In The Goal, we are told a story about a bunch of Boy Scouts hiking a 10-mile trail, and among them is an overweight kid struggling to keep up with the others by the name of Herbie.  The story’s theme is that all the other hikers need to realize that Herbie is their constraint and that they should have been measuring what they can do as a group based on what Herbie could do. Otherwise, they were supposed to bend their processes to the limits of their weakest link.  So it is said in business, figure out who your “Herbie” is, and you’ll understand your actual capacity.  Well, this has always bothered me.  My way of dealing with the “Herbies” of life is to tell him to lose weight or find someone faster and more robust than he is to do the job.  But you see, what is taught in corporate politics is that Herbie isn’t to be discriminated against.  There are all kinds of woke rules to protect people like Herbie from being pushed out of their comfort zone.  Labor unions particularly seek out to employ people like Herbie, natural constraints that slow down a process.  Never is the emphasis on speeding something up.  So, by default, when corporate leaders read books like The Goal and The Machine that Changed the World, they believe that they are in the business of managing their constraints in diminishing increments.  Not to seek to improve those constraints.  But to live with them.

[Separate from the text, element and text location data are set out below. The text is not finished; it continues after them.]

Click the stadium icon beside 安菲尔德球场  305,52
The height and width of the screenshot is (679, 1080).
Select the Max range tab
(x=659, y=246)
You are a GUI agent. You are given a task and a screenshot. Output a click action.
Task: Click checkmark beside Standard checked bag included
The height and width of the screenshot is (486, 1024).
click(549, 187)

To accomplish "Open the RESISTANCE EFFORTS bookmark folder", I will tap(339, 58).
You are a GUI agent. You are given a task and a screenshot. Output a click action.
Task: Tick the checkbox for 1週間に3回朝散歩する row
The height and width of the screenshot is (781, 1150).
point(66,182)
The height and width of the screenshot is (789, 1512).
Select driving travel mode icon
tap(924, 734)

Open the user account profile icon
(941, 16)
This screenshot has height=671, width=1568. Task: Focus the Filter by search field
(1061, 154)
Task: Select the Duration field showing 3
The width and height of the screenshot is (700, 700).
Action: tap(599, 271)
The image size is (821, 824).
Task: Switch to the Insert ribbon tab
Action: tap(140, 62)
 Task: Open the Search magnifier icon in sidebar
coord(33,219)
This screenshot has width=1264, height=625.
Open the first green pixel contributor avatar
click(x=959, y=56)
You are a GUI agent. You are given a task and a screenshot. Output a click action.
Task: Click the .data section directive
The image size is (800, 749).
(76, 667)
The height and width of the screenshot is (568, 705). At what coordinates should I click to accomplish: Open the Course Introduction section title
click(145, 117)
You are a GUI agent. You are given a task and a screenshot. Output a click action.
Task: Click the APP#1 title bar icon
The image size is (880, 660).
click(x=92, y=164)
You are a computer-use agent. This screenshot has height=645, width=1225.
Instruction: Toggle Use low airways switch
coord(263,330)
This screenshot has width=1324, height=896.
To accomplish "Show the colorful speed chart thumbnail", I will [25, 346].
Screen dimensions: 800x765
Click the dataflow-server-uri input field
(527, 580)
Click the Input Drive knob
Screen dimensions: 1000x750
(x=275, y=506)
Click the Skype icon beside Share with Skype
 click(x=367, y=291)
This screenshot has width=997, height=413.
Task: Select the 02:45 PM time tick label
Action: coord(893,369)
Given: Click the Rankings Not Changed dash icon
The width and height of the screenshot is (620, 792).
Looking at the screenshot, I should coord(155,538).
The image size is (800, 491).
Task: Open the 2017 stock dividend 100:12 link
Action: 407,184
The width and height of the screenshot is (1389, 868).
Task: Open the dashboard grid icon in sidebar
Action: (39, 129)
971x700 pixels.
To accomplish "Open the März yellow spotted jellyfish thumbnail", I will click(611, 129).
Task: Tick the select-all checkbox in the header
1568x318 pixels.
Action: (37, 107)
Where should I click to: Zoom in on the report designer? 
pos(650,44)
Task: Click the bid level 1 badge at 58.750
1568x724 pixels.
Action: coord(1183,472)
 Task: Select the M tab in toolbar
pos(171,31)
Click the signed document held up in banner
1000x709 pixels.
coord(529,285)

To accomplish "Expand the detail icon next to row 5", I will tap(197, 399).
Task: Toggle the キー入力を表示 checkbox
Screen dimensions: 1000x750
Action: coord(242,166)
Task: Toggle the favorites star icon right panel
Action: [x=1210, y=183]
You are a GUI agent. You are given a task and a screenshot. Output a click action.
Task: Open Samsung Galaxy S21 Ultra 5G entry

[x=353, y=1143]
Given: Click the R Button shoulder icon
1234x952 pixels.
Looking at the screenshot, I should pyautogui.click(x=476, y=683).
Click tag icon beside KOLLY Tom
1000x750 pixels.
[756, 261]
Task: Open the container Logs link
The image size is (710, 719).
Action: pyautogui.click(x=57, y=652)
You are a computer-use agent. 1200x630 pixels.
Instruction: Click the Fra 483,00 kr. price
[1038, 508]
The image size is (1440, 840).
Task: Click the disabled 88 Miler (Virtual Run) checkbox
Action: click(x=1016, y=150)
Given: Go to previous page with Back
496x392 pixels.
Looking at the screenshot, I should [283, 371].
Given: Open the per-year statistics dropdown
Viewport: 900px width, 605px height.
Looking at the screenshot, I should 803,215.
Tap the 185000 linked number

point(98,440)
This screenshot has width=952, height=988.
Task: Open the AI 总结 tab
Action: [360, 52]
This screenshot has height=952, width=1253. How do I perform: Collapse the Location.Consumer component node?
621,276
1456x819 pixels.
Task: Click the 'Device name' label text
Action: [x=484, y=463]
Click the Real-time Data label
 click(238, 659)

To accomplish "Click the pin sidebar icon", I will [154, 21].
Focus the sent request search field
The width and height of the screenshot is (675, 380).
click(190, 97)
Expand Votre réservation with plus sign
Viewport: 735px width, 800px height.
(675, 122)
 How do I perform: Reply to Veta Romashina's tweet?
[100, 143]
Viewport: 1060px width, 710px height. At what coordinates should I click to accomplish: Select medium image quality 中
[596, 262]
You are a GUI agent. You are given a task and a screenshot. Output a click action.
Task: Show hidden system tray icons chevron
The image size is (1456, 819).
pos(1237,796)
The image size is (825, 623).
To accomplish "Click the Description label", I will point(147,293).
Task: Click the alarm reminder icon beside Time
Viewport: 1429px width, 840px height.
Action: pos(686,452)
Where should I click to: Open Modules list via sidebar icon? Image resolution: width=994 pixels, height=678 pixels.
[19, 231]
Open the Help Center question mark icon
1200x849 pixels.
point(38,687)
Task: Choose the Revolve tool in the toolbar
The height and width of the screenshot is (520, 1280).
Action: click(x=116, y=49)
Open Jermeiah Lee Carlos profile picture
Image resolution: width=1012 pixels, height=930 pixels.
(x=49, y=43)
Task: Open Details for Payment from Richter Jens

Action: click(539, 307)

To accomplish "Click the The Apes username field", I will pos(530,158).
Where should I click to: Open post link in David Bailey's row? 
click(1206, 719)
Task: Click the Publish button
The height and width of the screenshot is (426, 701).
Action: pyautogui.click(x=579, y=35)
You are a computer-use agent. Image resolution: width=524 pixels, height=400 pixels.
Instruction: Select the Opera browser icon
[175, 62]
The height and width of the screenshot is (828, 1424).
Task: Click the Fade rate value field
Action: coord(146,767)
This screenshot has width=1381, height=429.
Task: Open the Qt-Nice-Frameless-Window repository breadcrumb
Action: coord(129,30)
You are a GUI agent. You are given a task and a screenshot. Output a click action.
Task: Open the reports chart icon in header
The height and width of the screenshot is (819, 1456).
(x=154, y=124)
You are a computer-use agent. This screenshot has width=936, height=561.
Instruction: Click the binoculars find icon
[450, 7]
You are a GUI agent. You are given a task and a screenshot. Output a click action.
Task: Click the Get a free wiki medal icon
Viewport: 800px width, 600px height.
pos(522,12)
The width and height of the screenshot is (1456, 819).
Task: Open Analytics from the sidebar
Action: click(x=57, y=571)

In a roundabout way, the government has brought communism into our corporate cultures in this way then used that compliance culture to attack our Constitutional parameters for which a society functions.  All “at will” employment thus falls under some form of communist control that we all accept in increments because most of us must work somewhere, and as we do, we lower our guard to these subtle attacks on our way of government on the front end.  Then in corporate culture, instead of hiring managers to improve the Herbies of the world, we hire managers and CEOs to mitigate against the compliance mandates that government imposes on us through excessive rules and regulations.  Now you can see why the Chamber of Commerce organizations across America were against any vaccine freedoms for individuals.  They wish to protect an organization’s ability to defend themselves from more government compliance by backdooring the American Constitution through a company’s HR department.  What makes my book different from all other books on this subject matter is that I specifically deal with these kinds of challenges because nobody I have read has ever gone to these levels of thinking on the issue.  It’s one thing to identify your constraints and, in using Lean Manufacturing, getting everyone in an organization to understand what reality is.  But in The Goal, determining reality is accepting that Herbie is an overweight kid who has a hard time walking 10 miles on a hike.  But my attitude is that Herbie needs to lose the weight to keep up with the other kids on that hike.  The faster kids who can walk the 10 miles should not be penalized.  That is why The Goal is communist propaganda, whether it was intended to be or not. 

Nobody, especially most Chambers of Commerce, wants to think of themselves as communists.  They think of communists as authoritarian overlords in a military uniform in some broke Central American countries or failed Russia.  But the way the work of Karl Marx drove communism survived into this new age remix was to appear as a capitalist boon but to use the mask of global trade and global partnerships to spread communism around the world, as they had always planned.  Just change the name of communism to capitalism and make it appear that the effort was to increase profits, not to hinder productivity by giving the means of production over to the government to control. You have your modern scam unfolded before you.  And I intend to show people how to get out of that mess.  It’s not easy to change the culture of something so embedded in our thoughts and actions.  But that’s what The Gunfighter’s Guide to Business does.  The Herbie story is just the tip of the iceberg.   It goes much deeper than what we’ve talked about here.  But it’s a start.